Last night in Herbst Theatre, the San Francisco Contemporary Music Players (SFCMP), led by Artistic Director Eric Dudley, presented a showcase of the beneficiaries of the ARTZenter Institute's Emerging Composer Grant Program. The program consisted of three world premiere performances of works by three composers, one, Julie Zhu, born in 1990 and the other two, Patrick Holcomb and Bobby Ge, born in 1996. While much of “new music” tends to have been composed on a chamber music scale, all three of the works on last night’s program were performed by the full SFCMP ensemble.
The presentation was an interesting one. Each piece would be performed, after which the composer would engage in dialog with Dudley, primarily about the motivation behind the act of composition. That dialog was then followed by a second performance of the music, providing the listener with a different (and, hopefully, richer) frame of reference.
Each composer took a unique approach to the dialog. I was particularly interested in Zhu, whose own “performing instrument” is the carillon. My own first encounter with this instrument took place on the Berkeley campus. I found that I could go upstairs in the tower that housed the bells and watch the act of performance behind the music.
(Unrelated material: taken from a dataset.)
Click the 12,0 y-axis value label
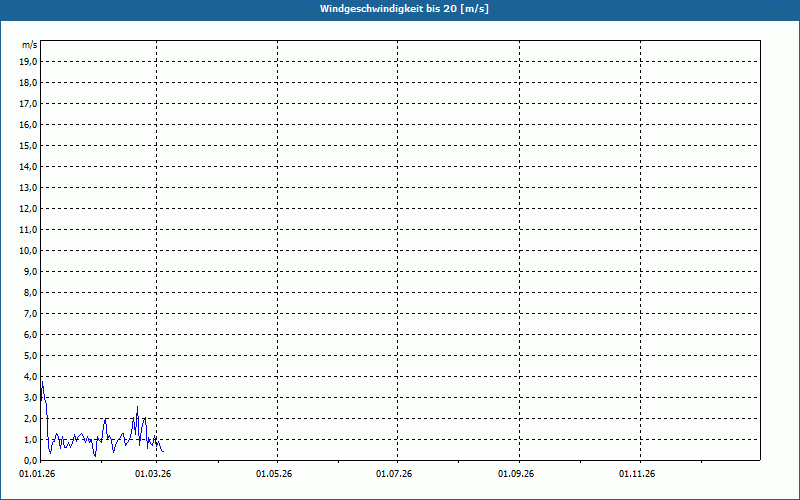Screen dimensions: 800x500 click(28, 209)
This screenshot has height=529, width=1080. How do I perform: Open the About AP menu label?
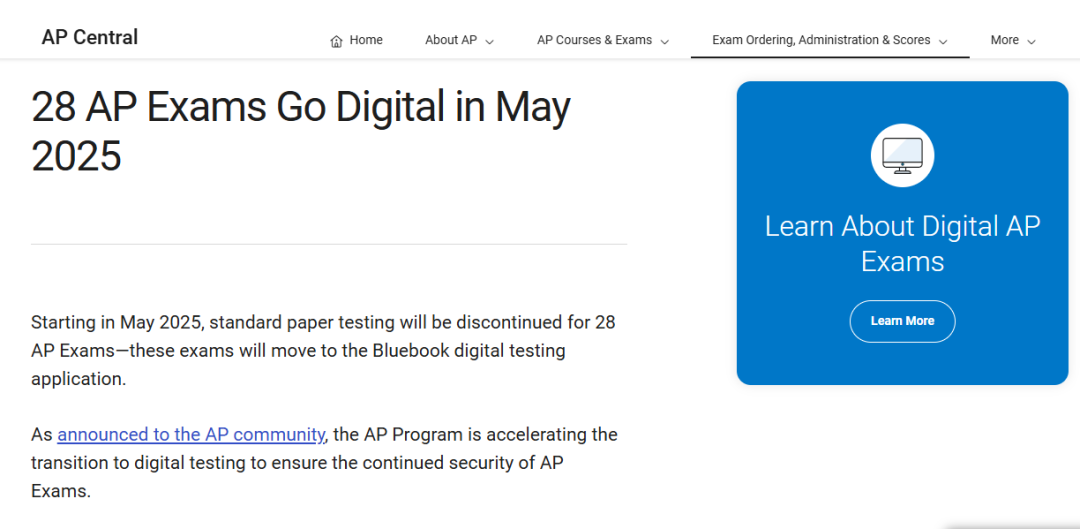pyautogui.click(x=451, y=40)
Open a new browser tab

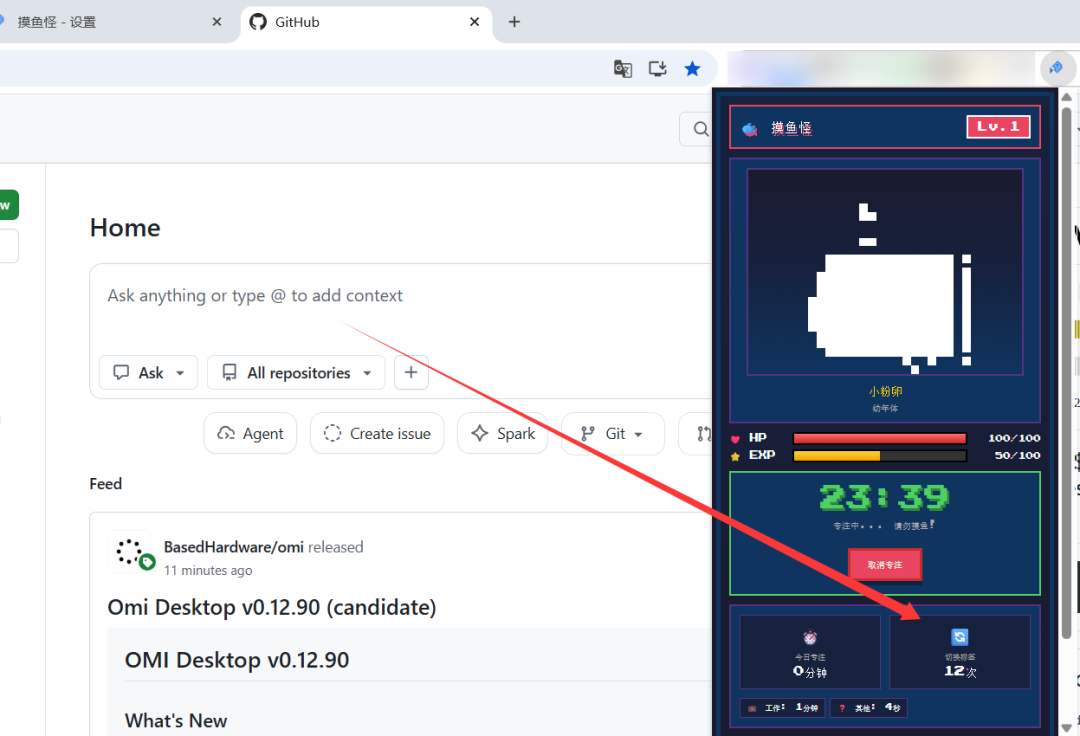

While each work was decidedly unique, all three compositions seem to have been inspired by different aspects of the natural world. Thus Zhu’s composition, “as swiftly and fading as soon,” was a reflection on the weather. “This City Was Once an Ocean,” by Patrick Holcomb, was a reflection on climate change and the possibility that the human race will occupy only a modest span of time in the overall life of the planet. “The Floating World,” the concluding work on the program by Bobby Ge, was inspired by the familiar woodblock print by Hokusai, “The Great Wave off Kanagawa.”
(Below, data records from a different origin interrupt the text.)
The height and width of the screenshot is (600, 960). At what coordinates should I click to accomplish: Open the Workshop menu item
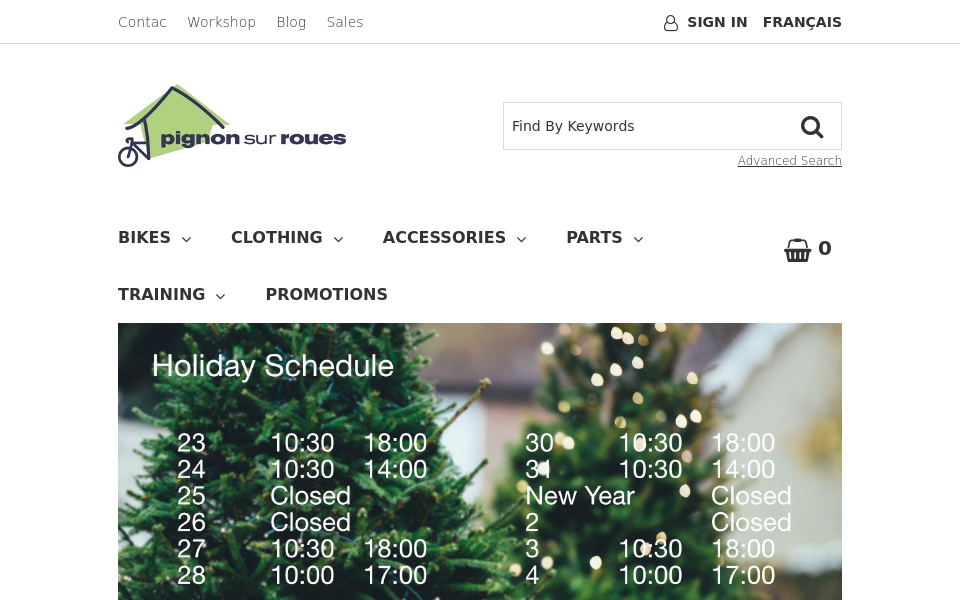click(221, 21)
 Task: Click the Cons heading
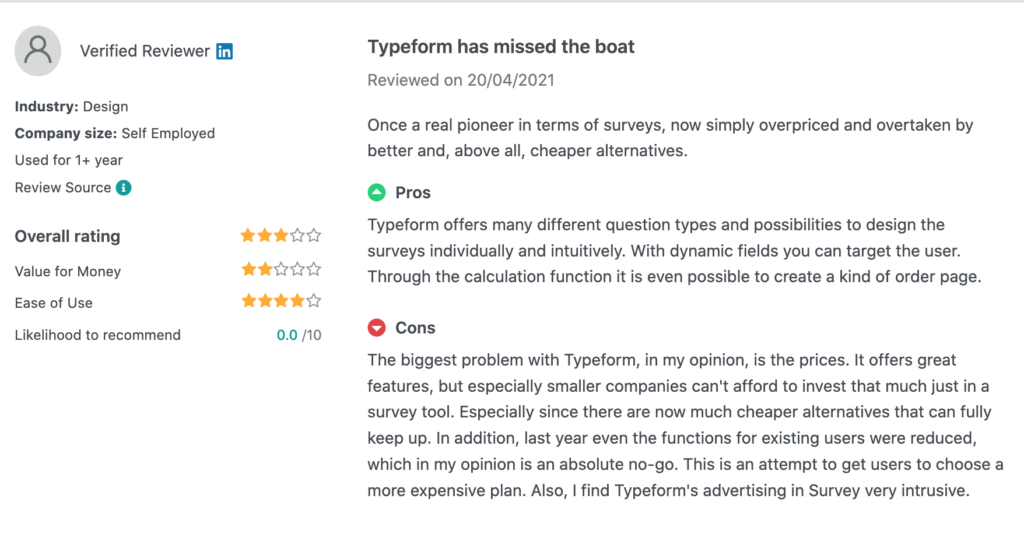[x=415, y=328]
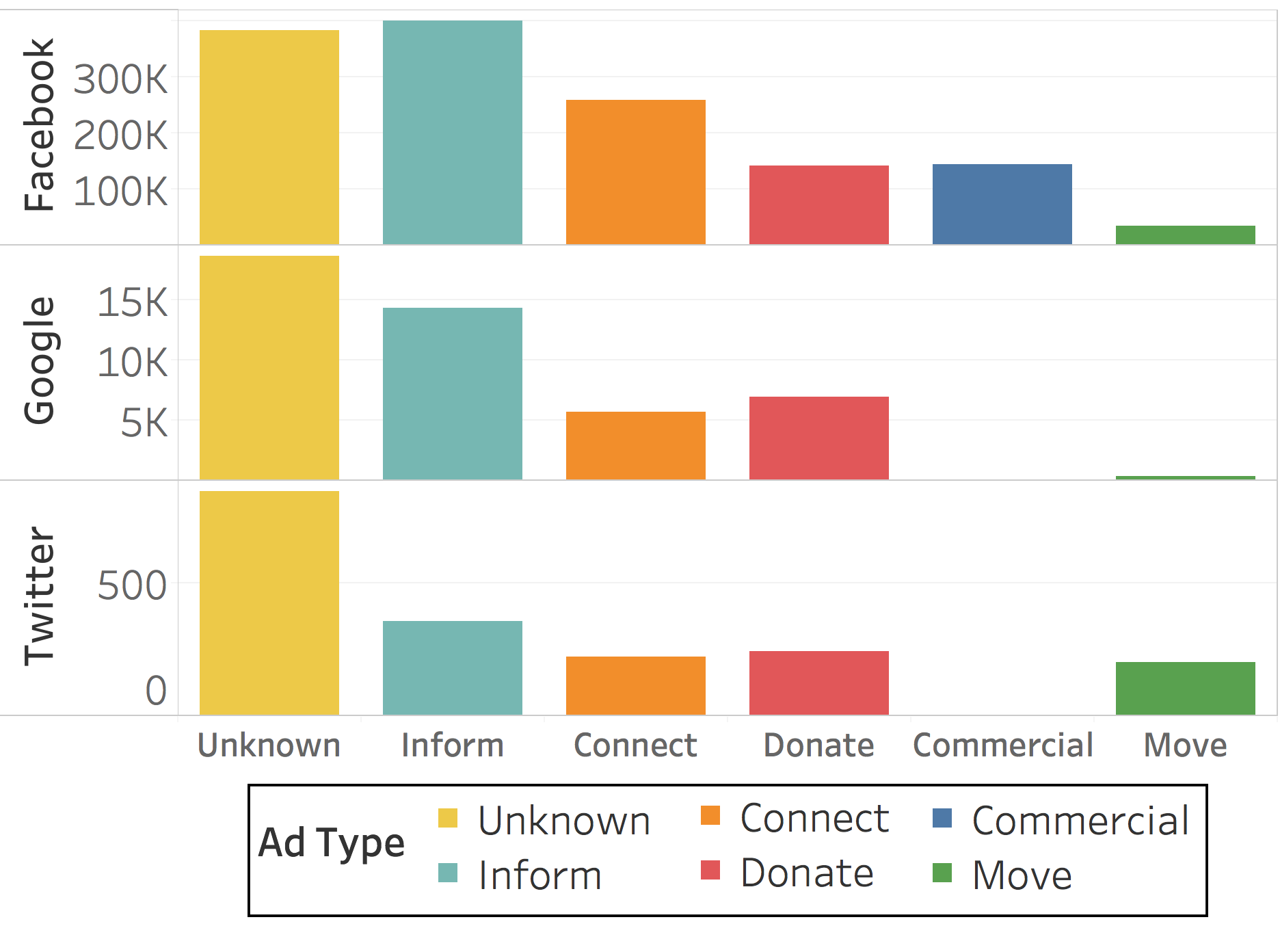Click the Facebook Move green bar
Image resolution: width=1280 pixels, height=952 pixels.
[1186, 235]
Taken as a whole, this was a decidedly rich experience. Nevertheless, even with the benefit of the second-listening experience, there seemed to be an overall sense of sameness at the “deep structure,” in spite of the variety of “surface structures.” Walking back from Herbst, I realized that all three composers were of a generation for which the music of John Adams was familiar. As a result, both approaches to instrumentation and the rhetorical expression of thematic material reflected a background that those of my generation had only encountered in middle age.
The act of listening always requires some sort of point of departure. Every generation has its own reference point for that point of departure. Thus, my own impressions last night were those of having a “first contact” with points of departure of a new generation that offered their own unique listening experiences.